Avandia could not be released into the American marketplace without the approval of the Food & Drug Administration. The FDA approved Avandia, and thousands of Americans suffering from diabetes took Avandia. Still do.
And lots of them suffered heart attacks. Still are.
Now, a U.S. Senate Report (read it here, it’s over 300 pages long, prepared by the Senate Finance Committee) has been released that confirms Glaxo Smith Kline knew that diabetes drug Avandia contributed to tens of thousands of heart attacks and didn’t share this bad news with anyone. Not the patients, not the public, not the press.

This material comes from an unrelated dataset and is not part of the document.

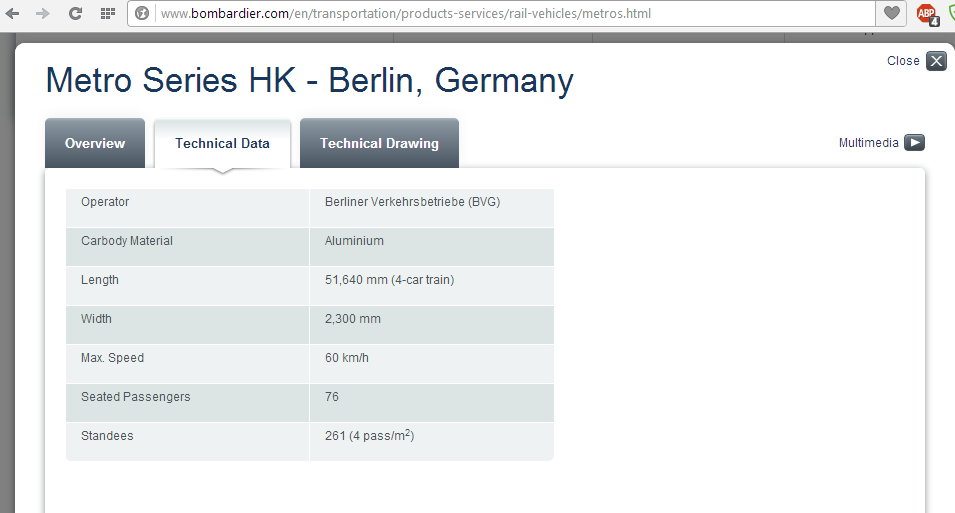Reload the page with refresh icon

coord(75,14)
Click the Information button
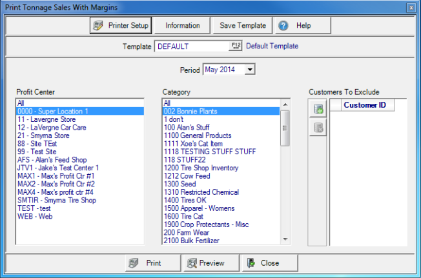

Glaxo Smith Kline kept its mouth shut and kept right on selling Avandia. Why? Money. In 2006, Glaxo Smith Kline sold over three billion dollars worth of the drug. That’s over $3,000,000,000.00. In one year.
There’s more.
The Senate also points its finger at the FDA. According to the Senate Report, the Food & Drug Administration just pooh-poohed its own scientists when they voiced concerns about Avandia. In the words of the Senate itself, “…the FDA has been too cozy with drug makers and has been regularly outmaneuvered by companies that have a financial interest in downplaying or under-exploring potential safety risks.”
Every month, 500 heart attacks and 300 instances of heart failure (distinct from a heart attack) are caused by Avandia. Right now. In just our country.
Until something is done, diabetics taking Avandia will continue to suffer heart attacks. People are dying and will keep on dying until something is done.
The Senate Report has a tone of outrage, and understandably so. As plaintiff’s attorneys, we see injustice after injustice based upon greed — but this story has reached a new high in lows even for us.
Warning.
Please stop taking Avandia.
Please go see your doctor now, today, if you are a diabetic that has been taking this dangerous drug.